## [Written request]
Write out the records below again, swapping "share arrow icon" for "forward arrow icon" and changing nothing else. Leave the pictures out.

___ Items

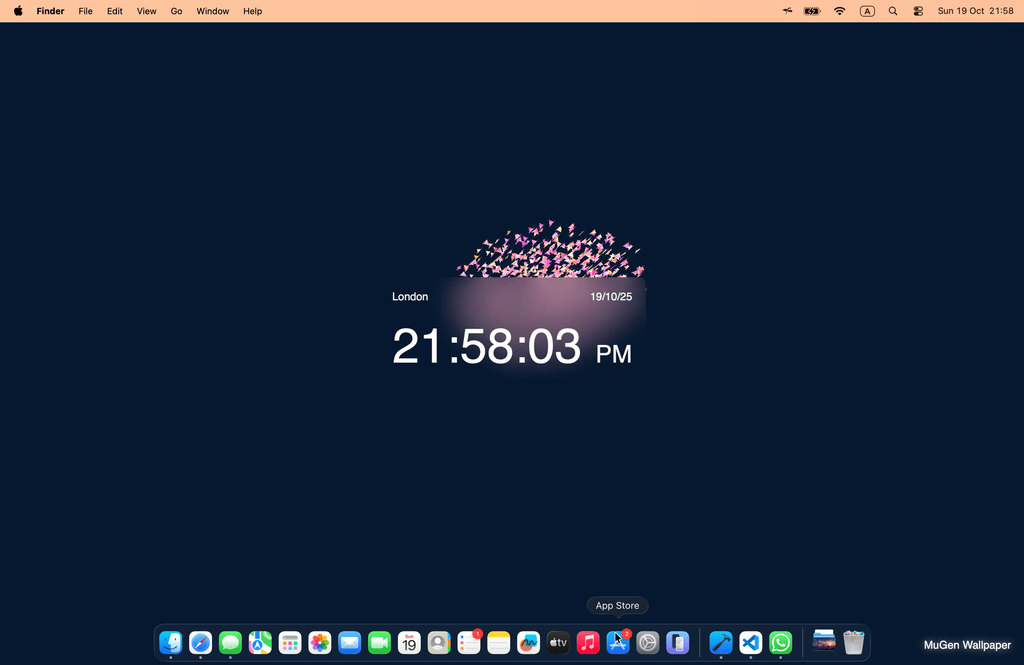Viewport: 1024px width, 665px height.
Task: Open WhatsApp in the dock
Action: (781, 642)
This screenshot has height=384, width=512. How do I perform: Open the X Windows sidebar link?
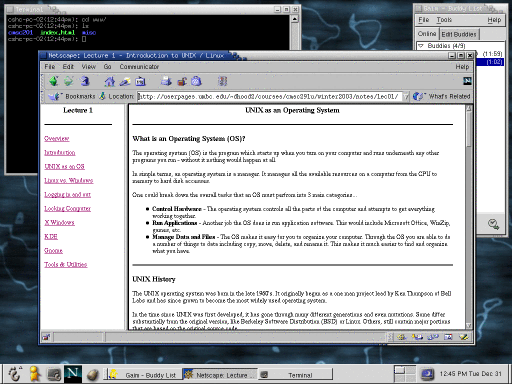[x=60, y=222]
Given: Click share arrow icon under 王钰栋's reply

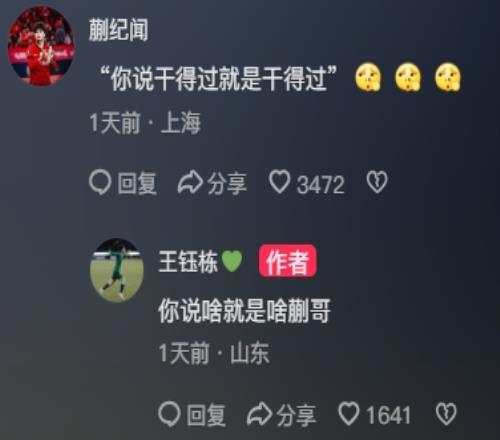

______

## [Solution to this task]
Viewport: 1024px width, 665px height.
Task: Open WhatsApp in the dock
Action: (781, 642)
This screenshot has height=384, width=512. How do I perform: Open the X Windows sidebar link?
[x=60, y=222]
Given: Click forward arrow icon under 王钰栋's reply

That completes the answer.